Is an HT receiver good for 2-channel music? Does all the riggamaroll for HT mess it up for using it as a good receiver? My Adcom system is dying on me..after 30 years of faithful service. I have a 2011 Denon HT Receiver that saw little use..I think it is the 1911..would it be good for 2-channel?
Susan in VA


----------



## AVoldMan (May 15, 2011)

I to have (actually my wife purchased it for herself in college) a 1980's Onkyo A-7 integrated stereo amp system. It's still working, however in a different room connected to the TV is our AVR to handle all the digital media - Blu-rays and streaming for the 7.2 speaker system.

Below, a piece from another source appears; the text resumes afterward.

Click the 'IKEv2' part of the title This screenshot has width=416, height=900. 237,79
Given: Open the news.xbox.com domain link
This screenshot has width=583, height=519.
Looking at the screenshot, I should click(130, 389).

I would definitely give your Denon a chance at just a stereo setup. I have found that most well designed newer components seem to sound better. Maybe after all the years there are some real solid sonic gains!

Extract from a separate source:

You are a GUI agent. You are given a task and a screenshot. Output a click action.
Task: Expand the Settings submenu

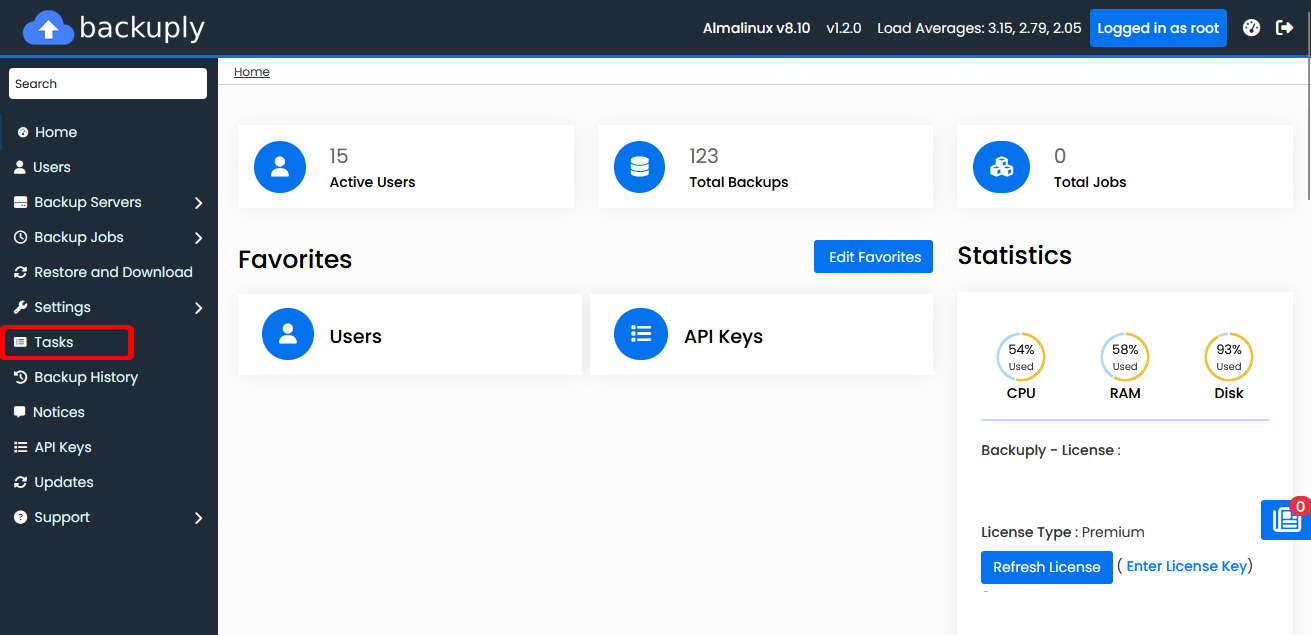click(198, 308)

The one issue that I have with AVR's and I believe you hinted at it. Does it mess things up? Well, after you decipher the controls and defeat the features you don't really need for your setup the sound may very well please you. It does allow for the trivial addition of a subwoofer if your system needs low bass reinforcement. I have found that with my smallish speakers the subwoofer addition makes a better 2.1 system than just a 2.0 (or stereo speaker pair).

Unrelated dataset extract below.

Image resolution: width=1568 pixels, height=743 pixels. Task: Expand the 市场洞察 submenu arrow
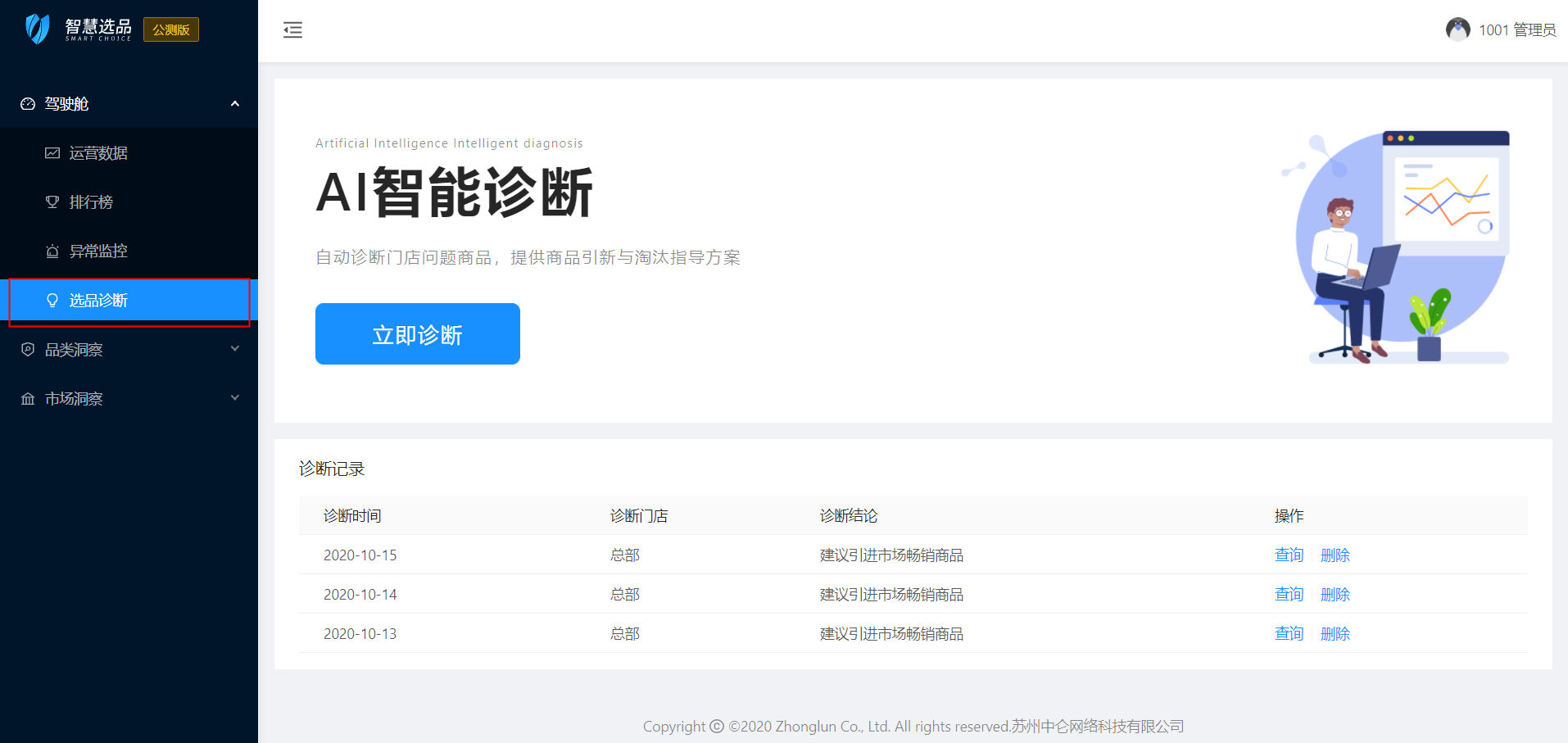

Try experimenting, especially since you have an AVR on hand. BTW "Welcome to the forums!"


----------



## Woof633 (Apr 18, 2013)

Susan,

I too had a circa 1990 200 w/ch. Adcom system that was still working well, and although I only intend to listen to 2.1 sound, I wanted an AV receiver to be able to switch video sources. To get a feel for what that might sound like, I bypassed the Adcom system with a dedicated 2-channel receiver (Harmon-Kardon HK 3485), which is maybe seven or eight years old. To my surprise, the "problem" with my speakers wasn't with my speakers! The newer receiver sounded surprisingly better than the Adcom system. 

Based on advice from an HTS post, I found a used AV receiver (Marantz SR6008, about the same age as your Denon) that was pretty inexpensive. I was looking for something with preamp outs, in case the Marantz couldn't power the speakers adequately. Results: the Marantz again sounded much better than the Adcom system. Even using the 200 w/ch. Adcom amp instead of the Marantz receiver amp, results were not noticeably better. The real bonus came when I used the bi-amp feature of the Marantz to bi-amp my speakers. I can't explain this, but the L-R balance problem I was having in the room disappeared with the speakers bi-amped. So, in agreement with the previous reply, give your Denon a chance - possibly you will be pleasantly surprised.


----------



## 3dbinCanada (Sep 13, 2012)

Susan Steele said:


> Is an HT receiver good for 2-channel music? Does all the riggamaroll for HT mess it up for using it as a good receiver? My Adcom system is dying on me..after 30 years of faithful service. I have a 2011 Denon HT Receiver that saw little use..I think it is the 1911..would it be good for 2-channel?
> Susan in VA


The short answer is yes as I have 3 systems that play double duty as HT and 2 channel using Yamaha AVRs. Are your speakers full range or are you using a sub along with your mains? What are the sources for your 2 channel setup?


----------



## ericzim (Jun 24, 2012)

I agree that many HT receivers are more then capable of excellent 2 channel reproduction. I think a better question to ask yourself is will my speakers sound ok with an HT receiver. I switched from Denon and JBL which sounded great in surround mode and 2 channel but not so great when I upgraded to Yamaha Aventage rxa3040. The JBL speakers sounded quite dull so I ended the upgrade with Klipsch and the Yamaha. Of course that also could have been an upgrade bug infection which I catch at least every 4 or 5 years.?


----------